Street Photography and street photography
There is a big difference.
Street Photography is an unfortunate label for a genre of photography that is done on the streets most of the time. Joel Meyerowitz defines Street Photography as “…candid photography of everyday life on the street.”, but in my opinion there is a limit to that definition, although I use it as a quote on my home page! The limit is that it clearly states “on the street”. But Street Photography can be done in any public space: a park, a museum, a beach, an amusement park, anywhere the public has free access.
Street Photography is a document of our times, our customs, our fashion, habits and foibles in a set timeframe. We are not documenting a specific story on a long term project, that is documentary photography and it has its own characteristics that distinguish it from Street Photography.
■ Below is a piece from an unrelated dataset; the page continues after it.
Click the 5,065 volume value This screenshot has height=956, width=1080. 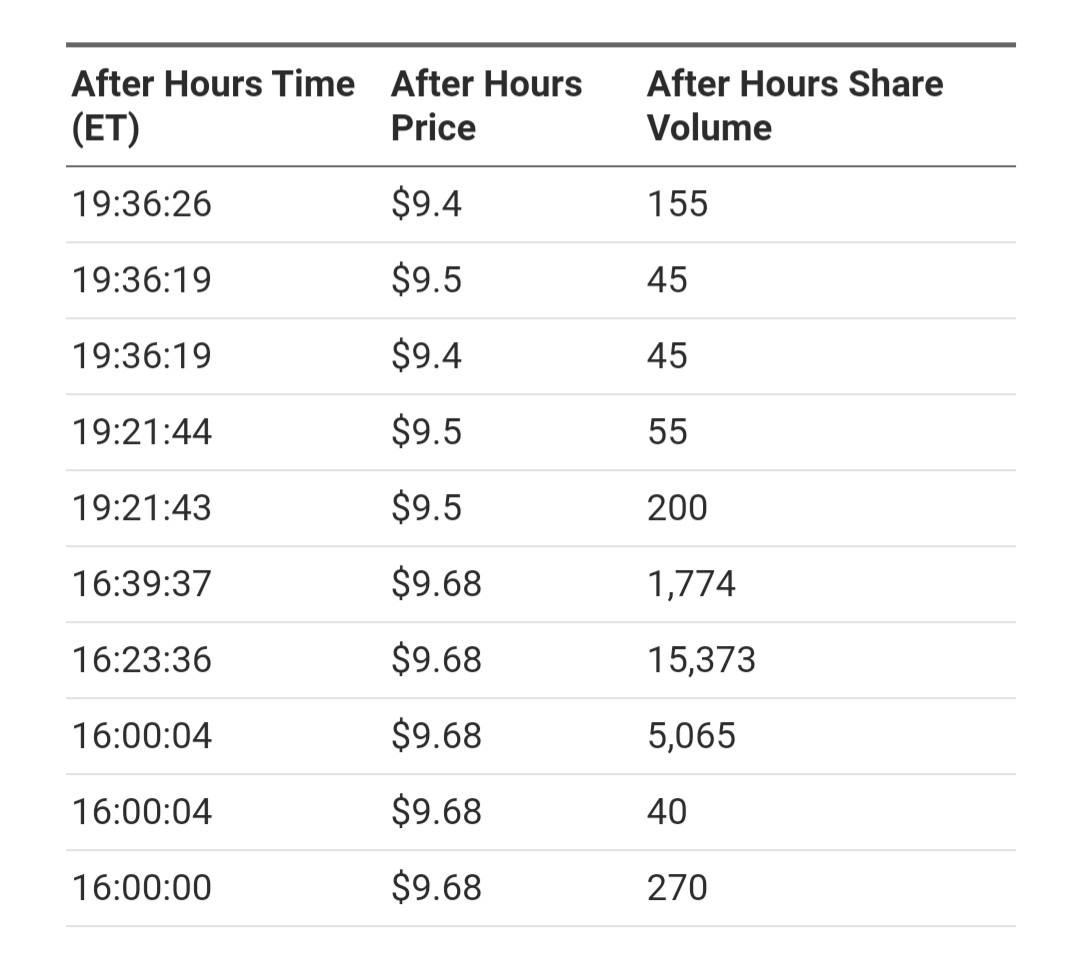(691, 735)
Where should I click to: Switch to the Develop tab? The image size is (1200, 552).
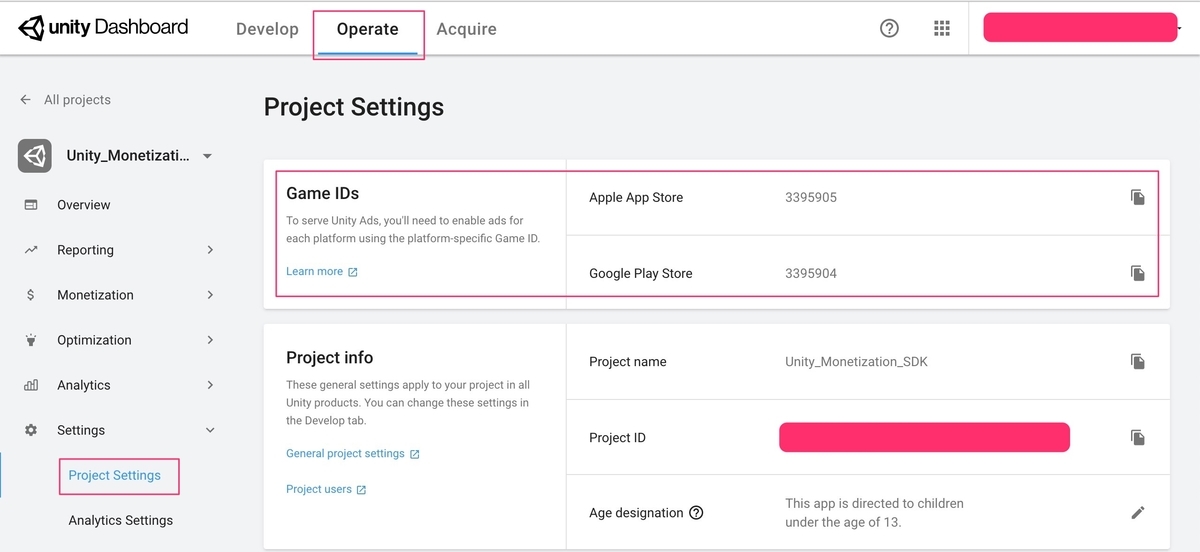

We are not telling a single story with many images, although we can do a project based on a set theme. We are telling many small stories with single images. And that is one of the most difficult things to achieve in our craft: telling a story with an image.
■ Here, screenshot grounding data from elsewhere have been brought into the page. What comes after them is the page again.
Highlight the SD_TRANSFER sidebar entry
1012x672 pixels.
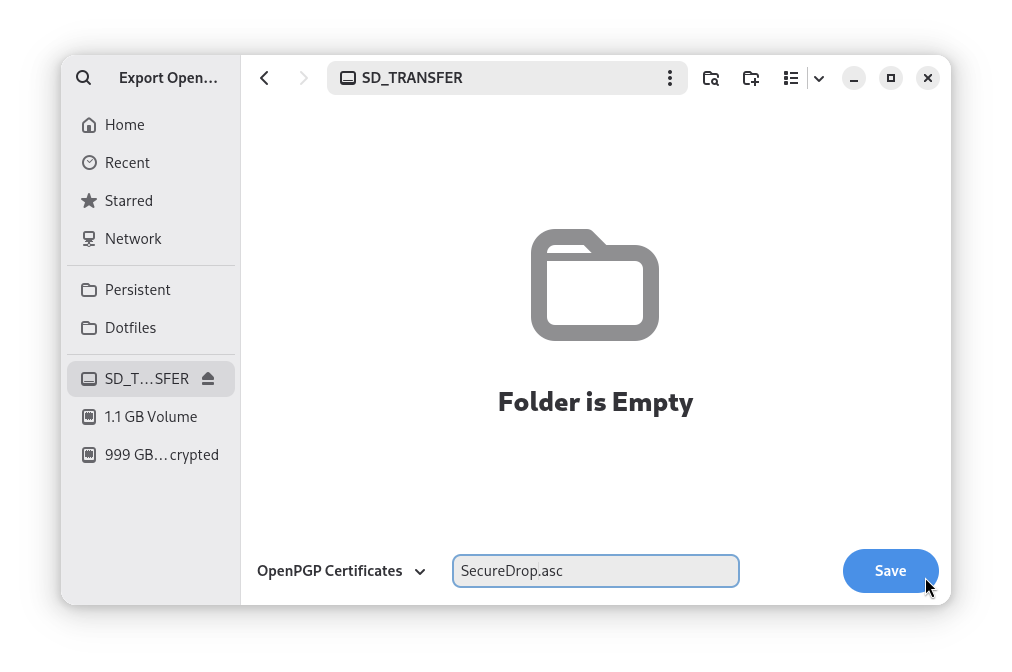tap(140, 378)
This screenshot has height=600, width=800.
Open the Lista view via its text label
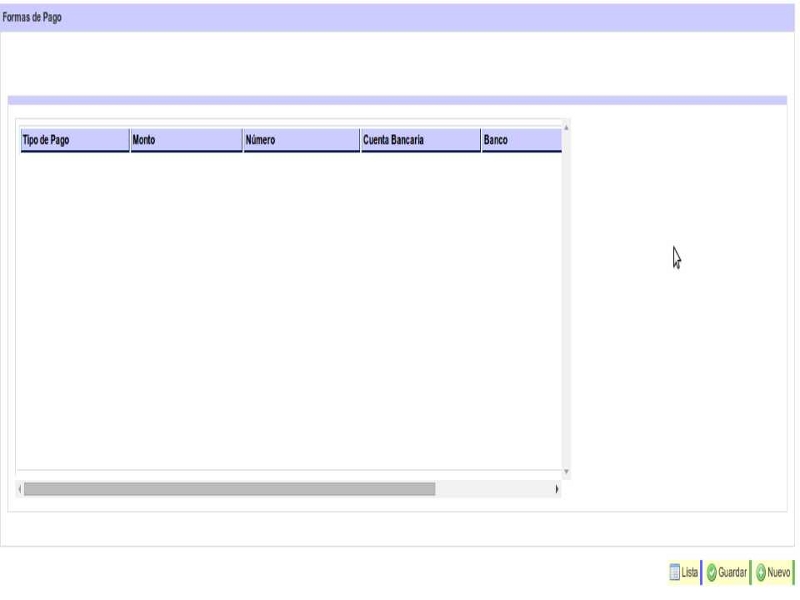point(690,573)

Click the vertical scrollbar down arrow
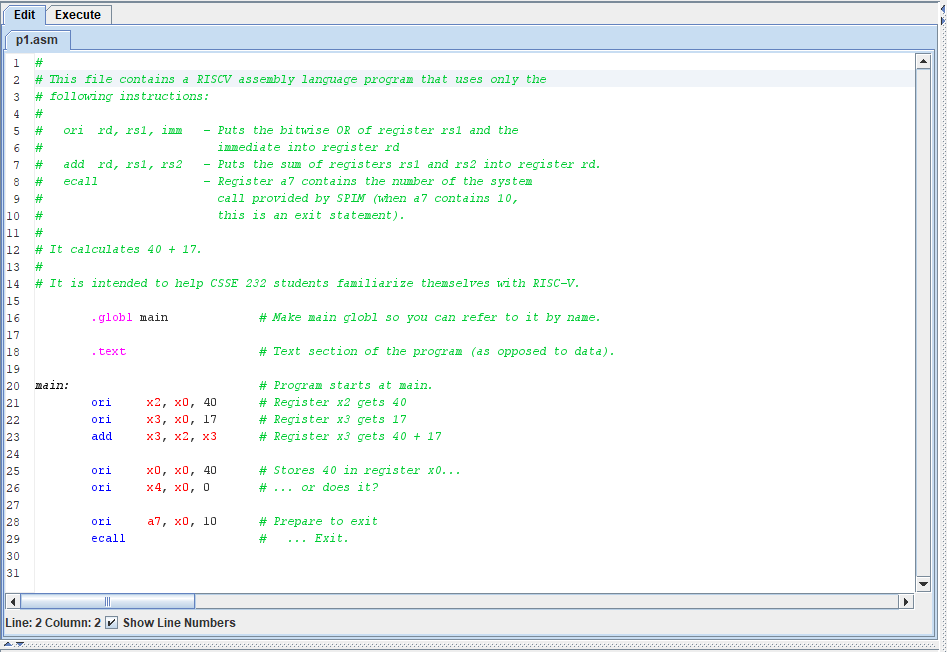923,584
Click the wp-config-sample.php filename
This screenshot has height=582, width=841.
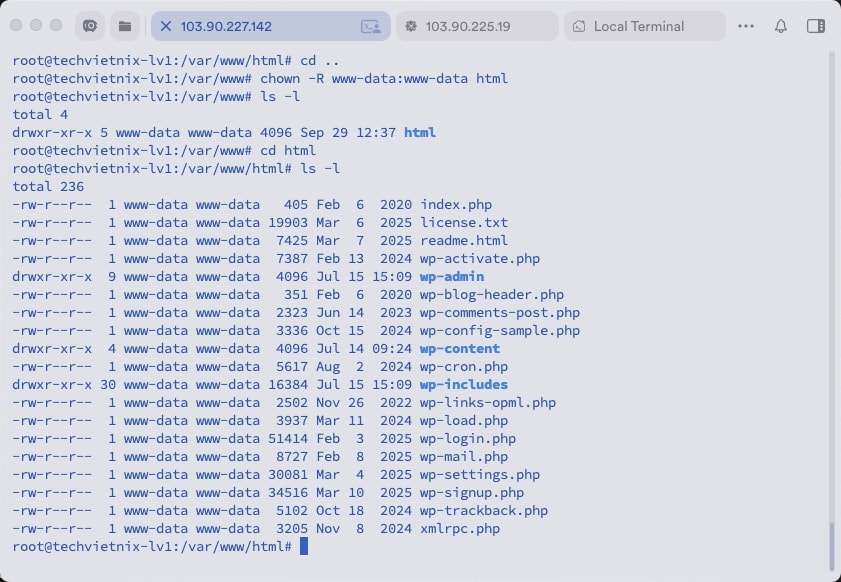[500, 331]
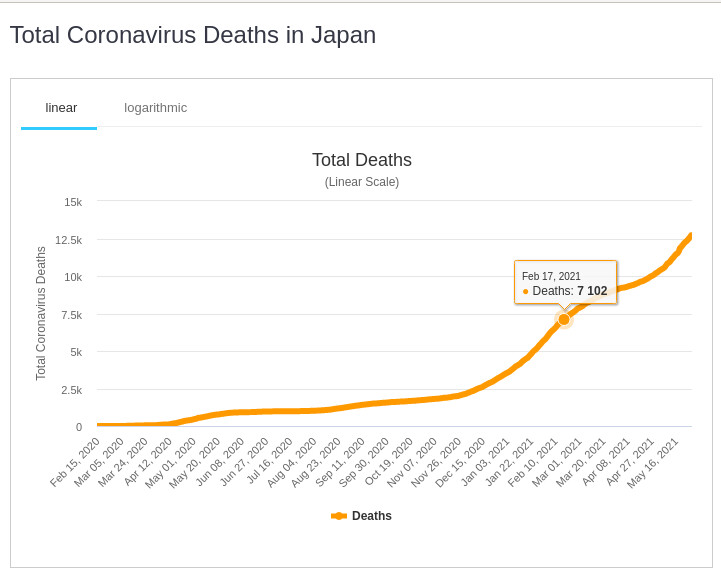Click the 'Total Coronavirus Deaths' y-axis title

[41, 313]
A Street Photograph has a human presence in it, physical or implied, that gives the elements of a story. Or that shows juxtapositions, a quirk, a funny situation, the exceptional in the mundane. But even an interesting looking person doesn’t make a good photograph. A photographer will try and frame the shot in a specific way, including elements that add to the image, checking the background and making it add to the subject instead of detracting from it, waiting for the right position, gesture, light, crafting the image instead of just pressing the button.
And most of the time we fail to get that good or great shot. It’s hard to get all the elements right.
What Street Photography is not is random urban landscape. It’s not called Street Photography because you shoot the street. Empty. Or a building. A road. A shopfront. Just because the shot is taken standing in the street, it doesn’t make it Street Photography. The top of a building with a pigeon is not Street Photography. And converting it to black and white doesn’t make it so either. That is just street photography.
You shoot Street Photography with intent, concentration and dedication to the craft. You can shoot street photography lightly and leisurely or with concentration, but you are looking at something completely different.
Just being in the street doesn’t make you a Street Photographer. Looking for Street Photographs does.
I mainly shoot Street Photography. If I see something that draws my eye, I may also shoot a little street photography on the side. There is a big difference.